News Feature | February 26, 2014

EMA Grants Orphan Drug Status To ImmunoCellular's ICT-107

Source: Bioprocess Online

By Estel Grace Masangkay

The European Medicines Agency has granted orphan drug designation for ImmunoCellular Therapeutics’ ICT-107 for the treatment of glioblastoma. The company has previously received orphan drug designation for ICT-107 in the U.S.

ImmunoCellular's Chief Executive Officer Andrew Gengos said, “Obtaining orphan designation in the EU for ICT-107 is an important achievement for our Company, as we believe that it adds value to our lead asset and creates additional development, commercialization and partnering opportunities in the European market.”

Orphan drug designation in the EU provides sponsor companies with a range of incentives which include a 10-year period of exclusivity, scientific advice during the course of product development, assistance in trial design, and access to a centralized review process. In addition, sponsor companies can also avail of fee reductions and tax incentives.

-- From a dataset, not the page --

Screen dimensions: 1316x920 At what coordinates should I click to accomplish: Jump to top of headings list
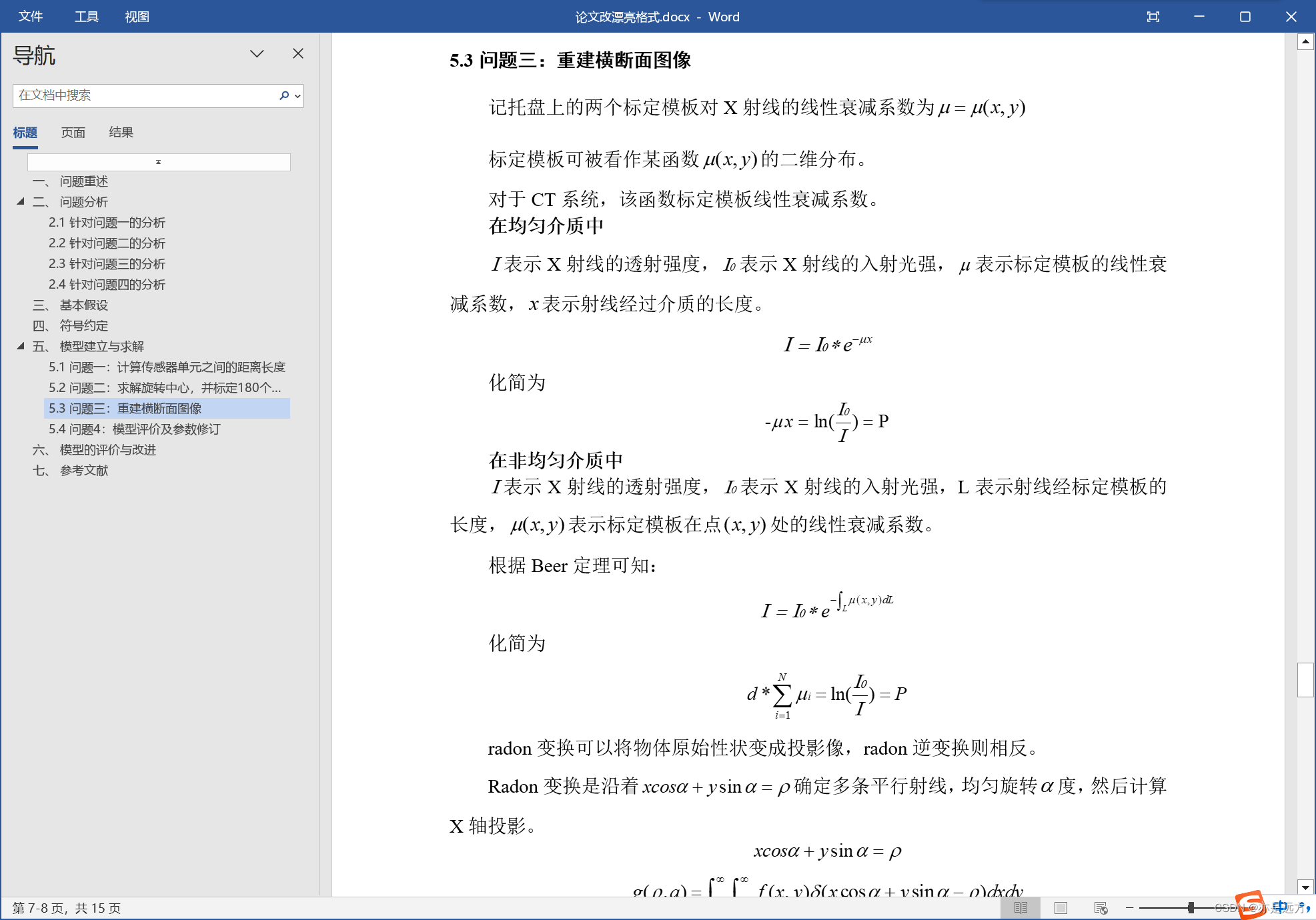tap(159, 162)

ICT-107 is an intradermally administered autologous vaccine comprised of the patient’s dendritic cells pulsed with six types of synthetic tumor-associated antigens: AIM-2, MAGE-1, TRP-2, gp100, HER-2, IL-13Rα2. The EMA designation was supported by the completion of a randomized, double-blind, placebo-controlled Phase II trial evaluating the drug’s safety and efficacy in patients with newly diagnosed patients with glioblastoma multiforme following resection and chemoradiation.

Glioblastomas (GBM) are typically highly malignant tumors that arise from the brain’s supportive tissue astrocytes. GBMs are usually found in the brain’s cerebral hemisphere but can occur anywhere in the brain or spinal cord. The tumor represents about 17% of all primary brain tumors and is found to occur more frequently in men than in women.

The company said it anticipates additional milestones in its ICT-107 program in the coming months. “We are formulating our EU regulatory strategy in preparation for our first meeting with the EMA.  We are completing our fourth-generation manufacturing process development, and plan to select a phase III manufacturer in the second half of this year,” Gengos said in the press release. He also said the company is expecting to hold an end-of-phase-II meeting with the FDA to discuss potential Phase III trial planning to start later in 2014.

 “We continue to believe that ICT-107 has significant therapeutic and commercial potential, and look forward to advancing our development and regulatory strategies,” Gengos said.